Up until this point, American legal history includes a few prisoner cases, but they are rare. A federal court applied the cruel and unusual clause of the Eighth Amendment to a prison environment for the first time in 1949. During the 1960s, prisoners began to use the ideas and language of the Civil Rights and Black Power movements to demand their constitutional rights.

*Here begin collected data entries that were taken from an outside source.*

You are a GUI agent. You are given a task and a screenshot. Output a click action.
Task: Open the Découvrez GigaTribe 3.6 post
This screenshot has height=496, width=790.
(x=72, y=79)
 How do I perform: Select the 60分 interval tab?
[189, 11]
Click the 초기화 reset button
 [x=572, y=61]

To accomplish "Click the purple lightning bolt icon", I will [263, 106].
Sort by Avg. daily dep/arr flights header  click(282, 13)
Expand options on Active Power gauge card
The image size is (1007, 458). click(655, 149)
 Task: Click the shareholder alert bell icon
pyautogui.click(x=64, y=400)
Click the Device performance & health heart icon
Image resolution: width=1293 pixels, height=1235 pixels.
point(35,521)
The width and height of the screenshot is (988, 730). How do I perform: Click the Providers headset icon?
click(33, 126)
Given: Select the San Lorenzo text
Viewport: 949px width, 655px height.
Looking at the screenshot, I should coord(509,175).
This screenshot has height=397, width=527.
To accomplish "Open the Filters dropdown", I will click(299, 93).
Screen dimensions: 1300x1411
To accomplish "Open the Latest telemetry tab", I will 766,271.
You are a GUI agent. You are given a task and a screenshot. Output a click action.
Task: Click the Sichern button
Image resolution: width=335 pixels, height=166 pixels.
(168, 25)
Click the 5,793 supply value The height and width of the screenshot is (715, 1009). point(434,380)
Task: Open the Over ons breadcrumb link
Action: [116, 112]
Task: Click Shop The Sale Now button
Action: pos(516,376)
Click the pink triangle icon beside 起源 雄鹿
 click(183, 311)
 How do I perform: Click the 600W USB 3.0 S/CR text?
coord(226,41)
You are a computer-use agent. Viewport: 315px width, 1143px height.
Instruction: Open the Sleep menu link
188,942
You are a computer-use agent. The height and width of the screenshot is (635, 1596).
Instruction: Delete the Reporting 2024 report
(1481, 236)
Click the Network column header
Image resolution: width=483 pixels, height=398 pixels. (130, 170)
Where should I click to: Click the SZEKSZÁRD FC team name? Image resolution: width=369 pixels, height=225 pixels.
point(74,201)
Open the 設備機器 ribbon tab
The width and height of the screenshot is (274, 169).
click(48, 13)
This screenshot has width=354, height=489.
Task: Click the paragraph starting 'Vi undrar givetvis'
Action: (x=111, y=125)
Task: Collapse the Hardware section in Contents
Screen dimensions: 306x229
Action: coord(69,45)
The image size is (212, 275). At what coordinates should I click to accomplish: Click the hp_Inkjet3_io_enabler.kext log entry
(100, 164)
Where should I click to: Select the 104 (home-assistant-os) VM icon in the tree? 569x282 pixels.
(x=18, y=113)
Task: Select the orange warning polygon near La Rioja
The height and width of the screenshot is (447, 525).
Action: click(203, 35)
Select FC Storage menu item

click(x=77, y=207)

This era marks the rise of a prisoners' rights movement, and courts respond by accepting cases and legally mandating institutional norms and minimum standards. The judicial branch abandons its earlier "hands off" doctrine, limiting the power of administrators for the first time. The Nation of Islam, or Black Muslims, whose attempts to practice religion on the inside have continually been thwarted, gains full religious freedom, from the right to hold religious meetings to obtaining copies of the Koran. This seminal victory helps pave the way for further federal cases. Prisoners win rights with regard to health care, sanitation, food, and due process for internal disciplinary practices. Certain restrictions on mail and reading materials are set aside. Inmates are allowed to publish books chronicling their experiences: Soul on Ice by Eldridge Cleaver and Soledad Brother by George Jackson become best sellers. Celebrity inmates like Angela Davis and events like the Attica tragedy bring public awareness and support. But the tide turns again by the end of the decade. The prisoners' rights movement slows, and a backlash begins. Within 20 years, many prisons will have returned to pre-movement conditions.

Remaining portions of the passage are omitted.